David R. MacIver's Blog: (Runtime) Cost-free abstractions in clay

(Runtime) Cost-free abstractions in clay

6 May 2011

My own-time programming habits have been way down recently, which is a bit sad. Much of what I have been doing has been in clay though - partly a project of my own, partly contributing to the standard library (there’s been a cycle of “own project, ooh, this bit could possibly be in the standard library, let’s flesh it out...” resulting in probably more time spent on the latter than on my own).

One of my recent contributions has to been to custom sorting and ordering. My starting point was simple: I wanted to be able to sort by things which were not the natural order (in my particular use case I had a scoring function and wanted to sort things from “best” to “worst”).

I started out in the obvious way, and just let it take an argument that defined a custom < for the type - essentially just a function comparator argument. This was fine, and works perfectly naturally in clay (yes, clay is a systems language, but it’s got a perfectly reasonable lambda system. The capturing rules are a little odd, but for things where you don’t have to capture state it Just Works).

I then took a leaf out of Haskell’s book and defined a function comparing. In Haskell speak, comparing has the signature comparing :: (Ord b) => (a -> b) -> (a -> a -> Bool). (I’m not 100% sure this is the signature in Haskell, but it’s the equivalent signature to what I defined).

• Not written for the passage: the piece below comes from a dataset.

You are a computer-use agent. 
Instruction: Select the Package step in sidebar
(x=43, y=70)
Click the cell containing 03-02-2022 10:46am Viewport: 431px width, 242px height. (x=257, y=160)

This all worked fine. But I found it a little annoyingly specific. What if I wanted to use <= in the sort? Ok, sure, you can do x <= y as not(x > y), but that’s a little awkward. And then what if I wanted to do ==? Again, you can define it in terms of <=, but that’s a bit rubbish.

Thus was born the comparators API. It’s very straightforward. Essentially the idea is that all of the standard functions that correspond to the comparison operators get overloaded to take a three-argument version where the first argument is a “Comparator” type (in clay this currently just means that Comparator?(T) returns true. There’s no true type-class system, only compile-time predicates which test types).

Having the comparator types, it was natural to define combinators for them. So far we’ve only got the basic ones (comparing, natural, and reversed), but it would be highly reasonable to define more.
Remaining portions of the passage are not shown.